On appeal, the People have not asserted Gaines forfeited any argument related to the removal of Juror No. 2 by failing to object in the trial court. Because "the removal of a seated juror for failing to deliberate is a serious matter that implicates a defendant's state and federal constitutional right to a unanimous decision by the jury," (People v. Armstrong (2016) 1 Cal.5th 432, 454 (Armstrong)), we find it appropriate to exercise our discretion to consider Gaines's claim on its merits. (People v. Williams (1998) 17 Cal.4th 148, 161, fn. 6 [appellate court has authority to reach a question not preserved for review by a party].)
The court continued: "At this time the court does find that there is a demonstrable reality that Juror No. 2 is unable or unwilling to deliberate, and that is based on not only the various discussions that the court has had with the jury foreperson before here in open court, but also after having substituted a juror and receiving another note to the same effect, adding additional jurors attesting to what they consider to be the abusive conduct of Juror No. 2 and Juror No. 2's failure - unwillingness to deliberate and consider anything, her emphatic statement at the outset . . . of the deliberations what her opinion was, and being unwilling to consider other viewpoints.... [T]he court . . . does find that this juror can no longer serve as there is a demonstrable reality that she is not deliberating and has not deliberated essentially from the outset in this matter ...."
The trial court excused Juror No. 2 and designated an alternate to replace her. The court instructed the newly constituted jury that it was required to set aside past deliberations and begin deliberations anew. The jury returned a guilty verdict around 20 minutes later.
B. Applicable Legal Principles
A court may discharge a juror "[i]f at any time, whether before or after the final submission of the case to the jury, a juror . . . upon other good cause shown to the court is found to be unable to perform his or her duty ...." (§ 1089.) "Good cause exists to discharge a juror when the juror loses his or her ability to render a fair and impartial verdict based on the evidence presented at trial." (People v. Barton (2020) 56 Cal.App.5th 496, 508 (Barton).)
Section 1089 authorizes a trial court to remove a juror "who refuses to deliberate, on the theory that such a juror is 'unable to perform his duty ....'" (People v. Cleveland (2001) 25 Cal.4th 466, 475 (Cleveland).) "A refusal to deliberate consists of a juror's unwillingness to engage in the deliberative process; that is, he or she will not participate in discussions with fellow jurors by listening to their views and by expressing his or her own views." (Id. at p. 485.) "Examples of refusal to deliberate include, but are not limited to, expressing a fixed conclusion at the beginning of deliberations and refusing to consider other points of view, refusing to speak to other jurors, and attempting to separate oneself physically from the remainder of the jury." (Ibid.)

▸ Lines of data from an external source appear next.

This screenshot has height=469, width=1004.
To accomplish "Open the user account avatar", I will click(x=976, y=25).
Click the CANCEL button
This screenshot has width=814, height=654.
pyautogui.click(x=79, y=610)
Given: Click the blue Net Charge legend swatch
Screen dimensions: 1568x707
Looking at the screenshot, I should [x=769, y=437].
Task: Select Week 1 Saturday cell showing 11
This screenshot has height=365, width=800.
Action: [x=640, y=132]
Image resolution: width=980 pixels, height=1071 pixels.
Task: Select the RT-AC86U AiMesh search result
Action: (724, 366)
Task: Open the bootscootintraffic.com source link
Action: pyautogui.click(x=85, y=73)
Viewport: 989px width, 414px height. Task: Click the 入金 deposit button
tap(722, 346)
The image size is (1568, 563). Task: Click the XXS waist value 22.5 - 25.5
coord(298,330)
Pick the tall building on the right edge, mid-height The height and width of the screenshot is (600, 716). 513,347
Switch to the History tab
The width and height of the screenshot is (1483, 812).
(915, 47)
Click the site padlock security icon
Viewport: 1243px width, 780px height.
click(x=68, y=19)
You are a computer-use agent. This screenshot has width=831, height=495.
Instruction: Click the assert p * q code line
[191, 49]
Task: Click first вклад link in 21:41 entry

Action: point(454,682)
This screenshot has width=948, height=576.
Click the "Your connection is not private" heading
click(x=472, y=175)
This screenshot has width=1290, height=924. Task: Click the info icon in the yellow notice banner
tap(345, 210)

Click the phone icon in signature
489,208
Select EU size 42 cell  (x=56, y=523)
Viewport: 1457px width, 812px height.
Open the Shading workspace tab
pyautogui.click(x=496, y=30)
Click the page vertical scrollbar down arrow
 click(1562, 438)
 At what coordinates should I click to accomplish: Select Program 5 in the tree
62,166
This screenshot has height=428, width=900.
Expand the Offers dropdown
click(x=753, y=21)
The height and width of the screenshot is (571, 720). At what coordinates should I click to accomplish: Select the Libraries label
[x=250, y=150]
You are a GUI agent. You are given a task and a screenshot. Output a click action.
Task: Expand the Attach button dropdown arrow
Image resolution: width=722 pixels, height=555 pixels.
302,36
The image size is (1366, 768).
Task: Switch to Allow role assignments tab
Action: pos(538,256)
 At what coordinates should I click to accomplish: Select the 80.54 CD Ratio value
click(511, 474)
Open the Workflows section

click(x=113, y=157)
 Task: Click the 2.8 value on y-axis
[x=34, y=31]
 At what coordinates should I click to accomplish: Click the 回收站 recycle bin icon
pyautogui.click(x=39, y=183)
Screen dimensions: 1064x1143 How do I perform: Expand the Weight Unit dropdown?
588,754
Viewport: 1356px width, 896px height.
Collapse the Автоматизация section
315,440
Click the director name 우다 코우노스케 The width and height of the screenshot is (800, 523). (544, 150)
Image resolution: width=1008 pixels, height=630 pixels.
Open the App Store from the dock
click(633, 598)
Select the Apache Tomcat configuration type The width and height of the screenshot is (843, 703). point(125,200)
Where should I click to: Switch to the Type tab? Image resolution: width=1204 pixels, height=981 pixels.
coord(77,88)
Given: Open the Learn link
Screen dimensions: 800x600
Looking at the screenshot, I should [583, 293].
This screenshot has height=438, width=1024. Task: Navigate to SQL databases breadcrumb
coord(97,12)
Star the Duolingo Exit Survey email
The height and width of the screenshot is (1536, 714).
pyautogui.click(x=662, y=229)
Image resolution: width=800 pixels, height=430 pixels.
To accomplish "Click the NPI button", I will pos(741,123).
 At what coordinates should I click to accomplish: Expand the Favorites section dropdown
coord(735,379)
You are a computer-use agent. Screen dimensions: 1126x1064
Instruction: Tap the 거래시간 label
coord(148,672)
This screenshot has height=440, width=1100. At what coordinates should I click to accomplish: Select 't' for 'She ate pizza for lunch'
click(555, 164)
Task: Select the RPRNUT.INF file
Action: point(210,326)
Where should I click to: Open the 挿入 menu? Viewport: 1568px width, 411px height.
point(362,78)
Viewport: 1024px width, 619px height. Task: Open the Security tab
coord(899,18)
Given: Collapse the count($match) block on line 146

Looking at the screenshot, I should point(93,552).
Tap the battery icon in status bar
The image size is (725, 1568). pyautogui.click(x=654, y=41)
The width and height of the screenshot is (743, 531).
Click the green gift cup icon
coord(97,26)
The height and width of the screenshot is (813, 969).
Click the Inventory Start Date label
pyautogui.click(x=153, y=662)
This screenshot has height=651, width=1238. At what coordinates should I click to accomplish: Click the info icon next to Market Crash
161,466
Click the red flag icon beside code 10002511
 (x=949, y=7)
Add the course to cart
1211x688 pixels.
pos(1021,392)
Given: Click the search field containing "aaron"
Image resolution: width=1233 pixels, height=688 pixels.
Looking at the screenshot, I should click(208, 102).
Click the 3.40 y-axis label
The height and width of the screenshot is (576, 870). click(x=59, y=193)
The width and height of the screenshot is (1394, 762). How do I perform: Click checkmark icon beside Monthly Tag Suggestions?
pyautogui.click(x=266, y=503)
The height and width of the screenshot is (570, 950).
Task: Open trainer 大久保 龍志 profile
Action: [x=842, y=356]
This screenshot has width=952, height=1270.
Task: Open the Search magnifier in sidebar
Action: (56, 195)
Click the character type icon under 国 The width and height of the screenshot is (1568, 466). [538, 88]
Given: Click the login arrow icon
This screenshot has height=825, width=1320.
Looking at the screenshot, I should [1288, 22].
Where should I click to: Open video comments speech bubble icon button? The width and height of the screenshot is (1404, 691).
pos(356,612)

The court's inquiry must "focus on its own consideration of a juror's conduct," and it "cannot substitute the opinions of jurors for its own findings of fact." (People v. Allen and Johnson (2011) 53 Cal.4th 60, 75 (Allen); Cleveland, supra, 25 Cal.4th at p. 476.) "[A] reviewing court defers to the factual determinations the trial court makes when assessing the credibility of the jurors, who may offer conflicting accounts." (Allen, at p. 75.)
"Although a trial judge has discretion to remove a juror for a failure to deliberate, the exercise of that discretion should be undertaken with great care." (Armstrong, supra, 1 Cal.5th at p. 454.) For this reason, appellate "review of the decision to remove a seated juror is not conducted under the typical abuse of discretion standard, but rather under the 'demonstrable reality' test." (People v. Fuiava (2012) 53 Cal.4th 622, 711.)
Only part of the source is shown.